◆ **INPUT RECORDS**:
'''

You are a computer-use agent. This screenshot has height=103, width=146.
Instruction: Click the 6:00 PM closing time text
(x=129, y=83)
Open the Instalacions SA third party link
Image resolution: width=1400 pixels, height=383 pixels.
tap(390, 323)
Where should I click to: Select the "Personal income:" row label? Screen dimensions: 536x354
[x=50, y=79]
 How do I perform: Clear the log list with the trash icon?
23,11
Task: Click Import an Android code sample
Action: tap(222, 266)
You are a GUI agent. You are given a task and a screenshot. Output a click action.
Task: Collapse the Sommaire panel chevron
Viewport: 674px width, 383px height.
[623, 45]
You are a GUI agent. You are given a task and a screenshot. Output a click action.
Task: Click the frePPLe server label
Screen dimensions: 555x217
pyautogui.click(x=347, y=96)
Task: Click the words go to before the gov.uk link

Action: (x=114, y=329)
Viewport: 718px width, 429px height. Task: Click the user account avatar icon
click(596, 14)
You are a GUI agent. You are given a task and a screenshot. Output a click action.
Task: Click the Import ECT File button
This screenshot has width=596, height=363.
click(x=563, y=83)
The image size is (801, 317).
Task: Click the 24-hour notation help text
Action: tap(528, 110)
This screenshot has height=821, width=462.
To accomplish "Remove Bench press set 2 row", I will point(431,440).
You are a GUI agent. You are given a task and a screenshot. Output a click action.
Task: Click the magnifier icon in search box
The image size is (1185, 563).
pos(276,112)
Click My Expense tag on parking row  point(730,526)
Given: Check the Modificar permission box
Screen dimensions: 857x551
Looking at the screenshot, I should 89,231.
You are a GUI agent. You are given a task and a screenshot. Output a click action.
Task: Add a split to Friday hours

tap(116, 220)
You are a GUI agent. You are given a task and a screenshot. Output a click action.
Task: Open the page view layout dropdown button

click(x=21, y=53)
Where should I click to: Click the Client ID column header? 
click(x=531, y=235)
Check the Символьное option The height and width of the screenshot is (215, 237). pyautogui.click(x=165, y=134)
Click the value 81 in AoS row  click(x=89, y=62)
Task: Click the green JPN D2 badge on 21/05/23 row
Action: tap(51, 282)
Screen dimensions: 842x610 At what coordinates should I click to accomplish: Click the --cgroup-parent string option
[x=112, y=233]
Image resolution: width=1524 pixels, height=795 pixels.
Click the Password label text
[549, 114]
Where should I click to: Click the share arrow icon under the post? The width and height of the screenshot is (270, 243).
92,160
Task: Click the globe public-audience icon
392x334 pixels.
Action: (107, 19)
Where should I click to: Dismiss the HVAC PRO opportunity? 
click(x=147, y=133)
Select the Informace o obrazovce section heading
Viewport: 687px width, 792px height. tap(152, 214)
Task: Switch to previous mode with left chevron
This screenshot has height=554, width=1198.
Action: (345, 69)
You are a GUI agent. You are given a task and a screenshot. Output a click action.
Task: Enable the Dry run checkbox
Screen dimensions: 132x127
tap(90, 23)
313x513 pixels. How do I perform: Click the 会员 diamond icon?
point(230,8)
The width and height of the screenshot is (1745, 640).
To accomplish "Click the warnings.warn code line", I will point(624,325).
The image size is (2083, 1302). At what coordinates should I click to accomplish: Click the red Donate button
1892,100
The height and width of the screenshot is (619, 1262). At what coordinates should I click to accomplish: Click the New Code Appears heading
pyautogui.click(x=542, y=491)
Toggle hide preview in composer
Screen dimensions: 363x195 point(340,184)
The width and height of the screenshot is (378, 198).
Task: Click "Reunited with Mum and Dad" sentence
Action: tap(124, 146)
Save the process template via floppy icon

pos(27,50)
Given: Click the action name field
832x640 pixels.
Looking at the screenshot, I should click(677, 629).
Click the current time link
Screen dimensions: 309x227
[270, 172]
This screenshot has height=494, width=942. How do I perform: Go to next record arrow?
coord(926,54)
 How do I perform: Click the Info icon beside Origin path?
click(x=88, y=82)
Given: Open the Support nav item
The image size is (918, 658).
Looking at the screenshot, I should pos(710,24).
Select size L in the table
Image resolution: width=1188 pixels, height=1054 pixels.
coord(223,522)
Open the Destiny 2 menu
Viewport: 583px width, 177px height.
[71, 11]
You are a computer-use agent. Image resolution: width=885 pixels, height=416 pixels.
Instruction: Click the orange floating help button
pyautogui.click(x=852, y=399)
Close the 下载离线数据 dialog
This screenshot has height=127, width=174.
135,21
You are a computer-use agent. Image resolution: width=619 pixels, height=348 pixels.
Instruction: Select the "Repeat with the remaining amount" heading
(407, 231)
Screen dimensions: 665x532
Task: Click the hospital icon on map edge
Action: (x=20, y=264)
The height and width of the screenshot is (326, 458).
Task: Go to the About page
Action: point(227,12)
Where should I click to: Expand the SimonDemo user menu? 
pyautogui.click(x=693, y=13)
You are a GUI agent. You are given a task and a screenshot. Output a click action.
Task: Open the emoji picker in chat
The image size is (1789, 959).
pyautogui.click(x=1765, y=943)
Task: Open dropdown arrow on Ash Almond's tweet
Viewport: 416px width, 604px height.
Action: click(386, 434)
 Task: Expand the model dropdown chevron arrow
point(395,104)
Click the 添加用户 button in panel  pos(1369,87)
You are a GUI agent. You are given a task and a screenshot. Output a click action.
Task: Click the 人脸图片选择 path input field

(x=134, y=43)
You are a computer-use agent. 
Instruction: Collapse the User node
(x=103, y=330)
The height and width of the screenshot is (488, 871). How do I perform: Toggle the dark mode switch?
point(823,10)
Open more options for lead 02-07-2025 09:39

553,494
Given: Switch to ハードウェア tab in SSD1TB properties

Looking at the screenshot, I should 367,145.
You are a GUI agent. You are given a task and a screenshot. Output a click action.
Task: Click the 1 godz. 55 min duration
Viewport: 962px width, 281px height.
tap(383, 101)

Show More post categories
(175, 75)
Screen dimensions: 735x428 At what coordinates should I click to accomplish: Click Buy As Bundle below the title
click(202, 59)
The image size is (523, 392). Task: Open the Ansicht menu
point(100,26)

'''

◆ **TASK STATEMENT**:
Give back precisely the lines above that start at the line containing "Click My Expense" and end at the line containing "The width and height of the screenshot is (1745, 640).", inclusive. No other lines belong in the output.

◆ **SOLUTION TO THE EXERCISE**:
Click My Expense tag on parking row  point(730,526)
Given: Check the Modificar permission box
Screen dimensions: 857x551
Looking at the screenshot, I should 89,231.
You are a GUI agent. You are given a task and a screenshot. Output a click action.
Task: Add a split to Friday hours

tap(116, 220)
You are a GUI agent. You are given a task and a screenshot. Output a click action.
Task: Open the page view layout dropdown button

click(x=21, y=53)
Where should I click to: Click the Client ID column header? 
click(x=531, y=235)
Check the Символьное option The height and width of the screenshot is (215, 237). pyautogui.click(x=165, y=134)
Click the value 81 in AoS row  click(x=89, y=62)
Task: Click the green JPN D2 badge on 21/05/23 row
Action: tap(51, 282)
Screen dimensions: 842x610 At what coordinates should I click to accomplish: Click the --cgroup-parent string option
[x=112, y=233]
Image resolution: width=1524 pixels, height=795 pixels.
Click the Password label text
[549, 114]
Where should I click to: Click the share arrow icon under the post? The width and height of the screenshot is (270, 243).
92,160
Task: Click the globe public-audience icon
392x334 pixels.
Action: (107, 19)
Where should I click to: Dismiss the HVAC PRO opportunity? 
click(x=147, y=133)
Select the Informace o obrazovce section heading
Viewport: 687px width, 792px height. tap(152, 214)
Task: Switch to previous mode with left chevron
This screenshot has height=554, width=1198.
Action: (345, 69)
You are a GUI agent. You are given a task and a screenshot. Output a click action.
Task: Enable the Dry run checkbox
Screen dimensions: 132x127
tap(90, 23)
313x513 pixels. How do I perform: Click the 会员 diamond icon?
point(230,8)
The width and height of the screenshot is (1745, 640).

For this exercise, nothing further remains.